With the records below as your source, retype each line exactly from the top down to the line that contains "Read More (17, 736)", and include that line.

(Stored data)
○ ○ ○ ○

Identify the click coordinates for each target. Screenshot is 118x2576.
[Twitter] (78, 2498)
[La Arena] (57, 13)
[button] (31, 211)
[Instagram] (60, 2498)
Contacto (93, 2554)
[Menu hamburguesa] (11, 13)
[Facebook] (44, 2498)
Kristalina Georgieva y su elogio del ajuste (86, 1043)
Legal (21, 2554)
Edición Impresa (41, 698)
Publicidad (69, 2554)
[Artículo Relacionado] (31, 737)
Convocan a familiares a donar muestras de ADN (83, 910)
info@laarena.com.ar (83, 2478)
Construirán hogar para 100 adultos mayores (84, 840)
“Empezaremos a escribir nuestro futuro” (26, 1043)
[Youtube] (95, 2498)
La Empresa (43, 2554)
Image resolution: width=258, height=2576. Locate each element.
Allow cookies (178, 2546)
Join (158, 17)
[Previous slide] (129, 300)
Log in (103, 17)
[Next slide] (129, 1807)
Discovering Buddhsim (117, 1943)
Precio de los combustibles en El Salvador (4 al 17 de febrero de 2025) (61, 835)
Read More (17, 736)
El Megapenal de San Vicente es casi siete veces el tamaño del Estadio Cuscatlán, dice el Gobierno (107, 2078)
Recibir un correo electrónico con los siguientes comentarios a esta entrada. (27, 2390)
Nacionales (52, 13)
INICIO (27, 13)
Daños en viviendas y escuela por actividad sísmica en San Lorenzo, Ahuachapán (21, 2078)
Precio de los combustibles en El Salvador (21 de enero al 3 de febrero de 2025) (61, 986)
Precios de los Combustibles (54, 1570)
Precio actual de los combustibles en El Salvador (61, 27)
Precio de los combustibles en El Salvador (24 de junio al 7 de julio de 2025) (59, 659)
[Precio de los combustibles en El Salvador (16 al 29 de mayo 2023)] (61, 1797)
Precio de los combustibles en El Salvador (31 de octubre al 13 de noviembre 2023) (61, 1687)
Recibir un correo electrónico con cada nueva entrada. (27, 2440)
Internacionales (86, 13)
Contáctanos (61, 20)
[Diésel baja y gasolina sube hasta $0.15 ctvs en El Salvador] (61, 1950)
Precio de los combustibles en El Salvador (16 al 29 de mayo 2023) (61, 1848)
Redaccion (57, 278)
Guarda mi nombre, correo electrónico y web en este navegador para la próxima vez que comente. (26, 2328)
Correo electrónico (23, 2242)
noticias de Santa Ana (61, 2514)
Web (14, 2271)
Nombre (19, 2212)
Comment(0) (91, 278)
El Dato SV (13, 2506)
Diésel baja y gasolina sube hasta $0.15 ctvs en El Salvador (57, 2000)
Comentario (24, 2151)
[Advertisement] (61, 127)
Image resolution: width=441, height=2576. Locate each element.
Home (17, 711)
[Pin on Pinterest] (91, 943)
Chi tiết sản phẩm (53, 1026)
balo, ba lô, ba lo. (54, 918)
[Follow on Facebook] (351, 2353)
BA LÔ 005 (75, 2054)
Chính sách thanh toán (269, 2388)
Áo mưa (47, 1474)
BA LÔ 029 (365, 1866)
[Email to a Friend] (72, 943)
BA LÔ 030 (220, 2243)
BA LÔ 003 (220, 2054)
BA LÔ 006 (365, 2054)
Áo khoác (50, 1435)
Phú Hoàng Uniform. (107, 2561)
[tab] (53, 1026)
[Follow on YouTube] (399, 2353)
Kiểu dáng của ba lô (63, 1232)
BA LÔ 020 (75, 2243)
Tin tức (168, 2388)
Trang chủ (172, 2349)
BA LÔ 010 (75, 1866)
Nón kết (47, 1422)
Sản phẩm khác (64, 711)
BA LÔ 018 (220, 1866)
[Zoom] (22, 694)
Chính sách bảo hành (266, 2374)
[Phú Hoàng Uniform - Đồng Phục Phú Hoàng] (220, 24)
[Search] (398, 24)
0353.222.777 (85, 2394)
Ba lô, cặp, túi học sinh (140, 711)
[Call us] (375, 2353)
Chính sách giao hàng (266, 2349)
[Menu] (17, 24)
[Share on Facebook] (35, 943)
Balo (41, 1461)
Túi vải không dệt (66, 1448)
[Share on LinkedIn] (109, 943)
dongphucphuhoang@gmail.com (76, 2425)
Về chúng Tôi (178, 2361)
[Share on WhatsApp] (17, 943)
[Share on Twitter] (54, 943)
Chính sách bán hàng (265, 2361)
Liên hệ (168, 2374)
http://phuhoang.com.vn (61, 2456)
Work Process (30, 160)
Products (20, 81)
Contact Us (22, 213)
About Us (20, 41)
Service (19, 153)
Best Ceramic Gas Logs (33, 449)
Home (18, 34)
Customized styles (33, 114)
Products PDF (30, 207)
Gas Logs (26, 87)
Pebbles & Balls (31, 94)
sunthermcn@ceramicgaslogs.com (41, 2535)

○ ○ ○ ○

§ **Response below**
Identify the click coordinates for each target. Screenshot is 118x2576.
[Twitter] (78, 2498)
[La Arena] (57, 13)
[button] (31, 211)
[Instagram] (60, 2498)
Contacto (93, 2554)
[Menu hamburguesa] (11, 13)
[Facebook] (44, 2498)
Kristalina Georgieva y su elogio del ajuste (86, 1043)
Legal (21, 2554)
Edición Impresa (41, 698)
Publicidad (69, 2554)
[Artículo Relacionado] (31, 737)
Convocan a familiares a donar muestras de ADN (83, 910)
info@laarena.com.ar (83, 2478)
Construirán hogar para 100 adultos mayores (84, 840)
“Empezaremos a escribir nuestro futuro” (26, 1043)
[Youtube] (95, 2498)
La Empresa (43, 2554)
Image resolution: width=258, height=2576. Locate each element.
Allow cookies (178, 2546)
Join (158, 17)
[Previous slide] (129, 300)
Log in (103, 17)
[Next slide] (129, 1807)
Discovering Buddhsim (117, 1943)
Precio de los combustibles en El Salvador (4 al 17 de febrero de 2025) (61, 835)
Read More (17, 736)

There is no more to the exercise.